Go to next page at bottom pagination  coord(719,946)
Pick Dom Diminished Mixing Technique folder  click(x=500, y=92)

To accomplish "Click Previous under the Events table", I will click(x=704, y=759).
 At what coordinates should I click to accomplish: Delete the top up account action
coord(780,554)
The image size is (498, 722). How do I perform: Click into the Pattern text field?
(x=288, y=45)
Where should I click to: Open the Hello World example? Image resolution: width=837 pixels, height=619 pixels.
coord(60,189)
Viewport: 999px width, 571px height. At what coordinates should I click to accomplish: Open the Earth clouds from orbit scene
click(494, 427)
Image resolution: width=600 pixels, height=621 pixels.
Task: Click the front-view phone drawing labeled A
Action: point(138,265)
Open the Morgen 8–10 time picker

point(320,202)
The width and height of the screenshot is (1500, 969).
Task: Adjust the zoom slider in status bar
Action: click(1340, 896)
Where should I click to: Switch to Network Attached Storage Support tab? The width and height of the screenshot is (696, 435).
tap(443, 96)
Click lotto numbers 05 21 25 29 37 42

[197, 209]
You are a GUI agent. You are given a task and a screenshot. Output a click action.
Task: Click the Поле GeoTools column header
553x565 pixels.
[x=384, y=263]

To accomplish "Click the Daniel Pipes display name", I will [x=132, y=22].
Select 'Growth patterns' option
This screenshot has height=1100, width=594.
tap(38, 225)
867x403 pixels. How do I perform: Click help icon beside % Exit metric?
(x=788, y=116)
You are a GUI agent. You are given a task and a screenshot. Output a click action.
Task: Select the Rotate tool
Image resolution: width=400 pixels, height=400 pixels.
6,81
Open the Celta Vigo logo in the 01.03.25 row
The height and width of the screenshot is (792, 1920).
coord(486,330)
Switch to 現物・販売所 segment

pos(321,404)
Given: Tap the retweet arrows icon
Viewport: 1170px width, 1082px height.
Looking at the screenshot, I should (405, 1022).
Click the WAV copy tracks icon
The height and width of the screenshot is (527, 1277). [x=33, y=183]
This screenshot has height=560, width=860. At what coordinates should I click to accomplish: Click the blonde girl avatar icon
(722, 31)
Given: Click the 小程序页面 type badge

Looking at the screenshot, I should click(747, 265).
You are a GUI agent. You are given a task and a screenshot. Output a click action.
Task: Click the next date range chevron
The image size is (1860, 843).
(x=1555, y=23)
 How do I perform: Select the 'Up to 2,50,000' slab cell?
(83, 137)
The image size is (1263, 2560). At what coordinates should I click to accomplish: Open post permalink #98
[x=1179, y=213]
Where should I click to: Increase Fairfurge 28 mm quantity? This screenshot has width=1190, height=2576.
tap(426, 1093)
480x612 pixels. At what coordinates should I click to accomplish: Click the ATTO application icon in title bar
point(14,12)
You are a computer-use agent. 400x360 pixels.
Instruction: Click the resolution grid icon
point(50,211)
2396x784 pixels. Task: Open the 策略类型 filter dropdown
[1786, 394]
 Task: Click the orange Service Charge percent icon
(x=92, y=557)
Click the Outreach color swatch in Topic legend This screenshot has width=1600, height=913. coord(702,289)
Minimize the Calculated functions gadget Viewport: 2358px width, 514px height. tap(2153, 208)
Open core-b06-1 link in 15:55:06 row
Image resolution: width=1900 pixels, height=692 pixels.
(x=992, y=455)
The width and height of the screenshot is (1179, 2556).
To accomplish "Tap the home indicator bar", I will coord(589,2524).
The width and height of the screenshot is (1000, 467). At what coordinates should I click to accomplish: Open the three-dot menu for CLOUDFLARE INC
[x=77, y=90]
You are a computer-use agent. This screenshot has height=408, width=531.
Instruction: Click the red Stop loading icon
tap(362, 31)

=======

■ TASK TO COMPLETE ■
Return only the number of lines above that include "computer".

■ RESULT OF THE EXERCISE ■
2